I was trying to point out how ridiculous the prices they charge are for everyone and that it's a total rip off. Unfortunately, most people don't know any better and they make it really hard to not get charged for "Professional" install.


Comcast Business Class pulled this little stunt around the same time as well.

But unlike Time Warner, they already had a vague statement in the contract saying they could change the fee charged for the cable modem at any time.

They seemed to not understand that regardless of whether it was in the contract, silently taking my continued paying of the bill (which most customers are on auto payment) as agreement to their new fees is a completely unethical way of doing business.

Real notification means calling me personally and letting me know; not just adding the fee to my bill and taking my automatic payment of it as acceptance.

If they would have given me a new modem, I could see the fee being justified. But I had already had their service for almost two years before they decided to start charging for it.

In fact, when I originally signed up, I was told that the reason the modem was free (and there was no monthly fee) is because I signed up for a contract.

Totally bollocks.


TWC wanted to charge me $500 or so if I didn't return my modem. I had to get to a return point on the other side of town (in LA!) between 9-5 Mon-Fri.

Compare that to ATT who would charge me $100 and allowed me to return it with a prepaid FedEx sticker in the box it came in.


tl;dr Time Warner decides to begin charging existing customers a rental fee for existing (previously free?) broadband equipment.

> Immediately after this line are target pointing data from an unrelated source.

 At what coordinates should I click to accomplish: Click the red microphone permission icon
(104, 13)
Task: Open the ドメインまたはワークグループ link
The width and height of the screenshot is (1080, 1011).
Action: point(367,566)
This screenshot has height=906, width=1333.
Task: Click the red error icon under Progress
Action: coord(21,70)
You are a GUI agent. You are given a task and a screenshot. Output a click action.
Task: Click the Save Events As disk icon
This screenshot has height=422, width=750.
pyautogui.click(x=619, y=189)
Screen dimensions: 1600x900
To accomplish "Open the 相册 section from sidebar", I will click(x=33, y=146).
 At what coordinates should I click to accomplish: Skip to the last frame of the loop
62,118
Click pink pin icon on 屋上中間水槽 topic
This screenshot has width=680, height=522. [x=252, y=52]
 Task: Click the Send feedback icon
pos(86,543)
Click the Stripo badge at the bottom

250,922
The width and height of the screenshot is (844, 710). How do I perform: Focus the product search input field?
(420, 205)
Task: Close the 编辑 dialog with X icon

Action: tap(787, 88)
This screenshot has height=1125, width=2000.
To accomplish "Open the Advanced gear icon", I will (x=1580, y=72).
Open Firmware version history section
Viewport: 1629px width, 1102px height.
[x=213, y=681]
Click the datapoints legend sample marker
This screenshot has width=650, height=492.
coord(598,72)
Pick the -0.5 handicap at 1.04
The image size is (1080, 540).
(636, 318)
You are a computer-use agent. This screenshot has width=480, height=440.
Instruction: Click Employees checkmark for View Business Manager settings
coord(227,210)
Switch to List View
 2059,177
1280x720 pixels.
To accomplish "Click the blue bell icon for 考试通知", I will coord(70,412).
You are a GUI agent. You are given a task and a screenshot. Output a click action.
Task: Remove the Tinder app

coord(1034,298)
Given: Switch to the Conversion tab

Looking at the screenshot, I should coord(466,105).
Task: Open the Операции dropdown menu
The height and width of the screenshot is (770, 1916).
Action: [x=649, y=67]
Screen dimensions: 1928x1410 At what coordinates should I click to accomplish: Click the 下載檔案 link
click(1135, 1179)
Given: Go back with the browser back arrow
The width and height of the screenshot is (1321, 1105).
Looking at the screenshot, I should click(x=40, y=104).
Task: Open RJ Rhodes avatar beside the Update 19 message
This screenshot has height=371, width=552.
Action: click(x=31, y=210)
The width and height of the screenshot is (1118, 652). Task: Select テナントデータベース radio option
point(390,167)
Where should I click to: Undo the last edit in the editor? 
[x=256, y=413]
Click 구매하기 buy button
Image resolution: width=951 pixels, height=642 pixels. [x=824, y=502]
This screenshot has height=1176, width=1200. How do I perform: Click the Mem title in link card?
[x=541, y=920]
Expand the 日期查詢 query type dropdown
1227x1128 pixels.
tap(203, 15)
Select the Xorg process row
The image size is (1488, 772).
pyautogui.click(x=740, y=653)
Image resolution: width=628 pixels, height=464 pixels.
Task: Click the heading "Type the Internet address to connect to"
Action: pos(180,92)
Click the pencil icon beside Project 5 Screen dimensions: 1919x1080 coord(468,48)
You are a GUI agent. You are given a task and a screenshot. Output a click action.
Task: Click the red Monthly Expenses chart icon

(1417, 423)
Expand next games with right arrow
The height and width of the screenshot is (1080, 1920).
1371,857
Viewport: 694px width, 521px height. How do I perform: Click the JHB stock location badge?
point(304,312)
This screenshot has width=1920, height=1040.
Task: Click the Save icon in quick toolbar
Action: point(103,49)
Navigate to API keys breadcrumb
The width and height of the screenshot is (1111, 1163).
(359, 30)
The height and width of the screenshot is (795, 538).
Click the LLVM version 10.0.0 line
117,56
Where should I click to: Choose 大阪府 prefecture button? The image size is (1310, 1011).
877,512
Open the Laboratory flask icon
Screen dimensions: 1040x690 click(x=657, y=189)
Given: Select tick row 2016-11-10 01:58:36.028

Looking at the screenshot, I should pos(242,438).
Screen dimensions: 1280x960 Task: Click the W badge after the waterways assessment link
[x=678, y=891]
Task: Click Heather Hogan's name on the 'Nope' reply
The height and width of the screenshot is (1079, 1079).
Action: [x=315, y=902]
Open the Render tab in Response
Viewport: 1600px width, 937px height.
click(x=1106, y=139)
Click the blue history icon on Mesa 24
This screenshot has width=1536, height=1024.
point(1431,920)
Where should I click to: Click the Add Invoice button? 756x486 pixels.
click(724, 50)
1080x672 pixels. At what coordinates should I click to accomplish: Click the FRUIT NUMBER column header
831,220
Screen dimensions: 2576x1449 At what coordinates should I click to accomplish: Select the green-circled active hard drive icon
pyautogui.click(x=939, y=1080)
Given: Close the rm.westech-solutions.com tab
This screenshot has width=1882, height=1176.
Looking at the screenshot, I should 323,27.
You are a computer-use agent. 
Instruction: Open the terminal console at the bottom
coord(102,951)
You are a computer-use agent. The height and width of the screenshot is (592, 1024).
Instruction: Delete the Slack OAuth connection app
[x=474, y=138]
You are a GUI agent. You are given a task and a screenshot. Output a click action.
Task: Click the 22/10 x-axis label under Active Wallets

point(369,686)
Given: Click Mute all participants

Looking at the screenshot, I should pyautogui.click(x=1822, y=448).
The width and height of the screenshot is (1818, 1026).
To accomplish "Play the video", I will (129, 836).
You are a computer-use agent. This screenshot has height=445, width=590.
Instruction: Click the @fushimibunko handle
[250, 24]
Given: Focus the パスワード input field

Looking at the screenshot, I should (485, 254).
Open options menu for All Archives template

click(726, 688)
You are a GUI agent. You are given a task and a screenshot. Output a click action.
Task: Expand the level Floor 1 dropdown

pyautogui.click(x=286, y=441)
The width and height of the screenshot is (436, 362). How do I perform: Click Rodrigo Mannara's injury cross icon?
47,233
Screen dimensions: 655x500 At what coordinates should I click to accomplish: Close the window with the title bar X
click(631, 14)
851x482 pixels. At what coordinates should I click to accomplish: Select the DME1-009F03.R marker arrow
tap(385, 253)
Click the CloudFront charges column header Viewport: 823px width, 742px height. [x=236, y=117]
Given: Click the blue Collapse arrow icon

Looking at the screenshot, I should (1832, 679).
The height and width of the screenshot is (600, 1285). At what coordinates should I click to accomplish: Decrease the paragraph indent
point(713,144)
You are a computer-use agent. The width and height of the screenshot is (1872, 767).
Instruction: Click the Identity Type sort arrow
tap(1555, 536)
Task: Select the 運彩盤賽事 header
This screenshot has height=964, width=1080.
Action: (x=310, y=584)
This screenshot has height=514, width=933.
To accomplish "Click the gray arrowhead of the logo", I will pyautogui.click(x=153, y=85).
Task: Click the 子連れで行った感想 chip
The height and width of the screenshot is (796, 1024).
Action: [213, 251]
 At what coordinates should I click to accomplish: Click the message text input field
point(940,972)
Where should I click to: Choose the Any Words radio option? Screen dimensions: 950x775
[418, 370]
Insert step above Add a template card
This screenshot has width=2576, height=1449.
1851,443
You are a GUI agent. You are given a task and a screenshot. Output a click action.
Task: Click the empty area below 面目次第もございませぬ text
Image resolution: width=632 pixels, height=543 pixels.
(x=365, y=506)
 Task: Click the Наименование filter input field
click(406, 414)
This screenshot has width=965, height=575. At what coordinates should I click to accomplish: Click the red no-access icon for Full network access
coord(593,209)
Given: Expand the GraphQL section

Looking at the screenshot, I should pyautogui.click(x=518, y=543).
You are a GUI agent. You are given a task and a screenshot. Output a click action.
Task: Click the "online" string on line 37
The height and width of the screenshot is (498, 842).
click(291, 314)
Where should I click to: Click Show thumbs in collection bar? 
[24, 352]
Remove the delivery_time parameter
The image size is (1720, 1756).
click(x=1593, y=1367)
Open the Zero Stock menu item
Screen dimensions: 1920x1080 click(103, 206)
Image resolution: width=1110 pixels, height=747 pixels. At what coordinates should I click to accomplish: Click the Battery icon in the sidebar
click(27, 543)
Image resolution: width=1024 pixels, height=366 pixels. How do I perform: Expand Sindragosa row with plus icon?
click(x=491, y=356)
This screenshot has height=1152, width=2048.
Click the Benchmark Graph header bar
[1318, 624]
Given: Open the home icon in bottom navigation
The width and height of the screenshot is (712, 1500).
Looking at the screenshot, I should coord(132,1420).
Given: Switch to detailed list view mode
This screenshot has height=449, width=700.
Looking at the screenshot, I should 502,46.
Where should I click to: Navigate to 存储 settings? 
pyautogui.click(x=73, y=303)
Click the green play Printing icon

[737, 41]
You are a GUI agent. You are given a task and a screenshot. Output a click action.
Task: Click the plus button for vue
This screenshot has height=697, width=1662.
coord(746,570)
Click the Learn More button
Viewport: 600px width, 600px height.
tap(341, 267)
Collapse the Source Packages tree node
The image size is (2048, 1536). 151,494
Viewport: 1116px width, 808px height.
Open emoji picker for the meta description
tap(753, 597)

I called up TWC to complain as I figure that after 2 years of service they've more than covered the cheap RCA modem they gave me. I was told that some customers were paying $2.50 and some were paying $0 so they were going to charge $3.95 to make it fair. They also pointed out that sometimes the modems break so they are on the hook to give you a new one, which is why the fee is reasonable.

The list of approved modems is here: http://www.timewarnercable.com/en/residential-home/support/t...

Checking today the list is a lot more reasonable, when they first released the news they would only support the SBG6580 (~$135) and SB6141, which nobody seems to carry. The SB6121 is around $80.

I'm still confused why they'll lease me a cheap DOCSIS 2 modem but expect me to buy an expensive DOCSIS 3.


I'm still confused why they'll lease me a cheap DOCSIS 2 modem but expect me to buy an expensive DOCSIS 3.

From everything I've read this is not the case. If you are on a slower plan you can use a DOCSIS 2 modem. It is interesting that they won't let you buy the same model that they rent to you, though.


  > I'm still confused why they'll lease me a cheap
  > DOCSIS 2 modem but expect me to buy an expensive
  > DOCSIS 3.
It's pretty simple. If the alternatives are all $80+, people will be less likely to buy them, and will just bend over to take the new monthly fees.

It's sort of an 'illusion of options.' They'll give you options, but make it as inconvenient as possible in order to discourage too many people from exercising them.


This would be a great argument on their part, except for the fact that RCA/et al are probably on the hook for replacing the modems (it's not like time warner is buying them at retail), so time warner loses no real money. If it's service/support cost, they could simply charge a nominal broken modem fee of $5 or whatever and call it a day.

There is probably no scenario in which charging an extra 3.95 a month is anything but "profit" for time warner.


Well, not only that, but there is no real justification, since, as the lawyer pointed out, these modems were likely expenses that were written off long ago.

If correct (and i'd be surprised if it wasn't), they really aren't charging them for anything that time warner is actually paying for themselves.


At this point, they're probably using it to subsidize the lawyer costs of this pending lawsuit. :P


This is so they can lie about prices in advertisements. Time Warner offers internet for $40 a month, it just happens to cost $48.


RCN, on the other hand, simply raised my rate without even apologizing. They pretended to give me a promotion of "increased speed" and then the promotion "expired" and my rate went up. And oops, the old speed and old rate was no longer being offered.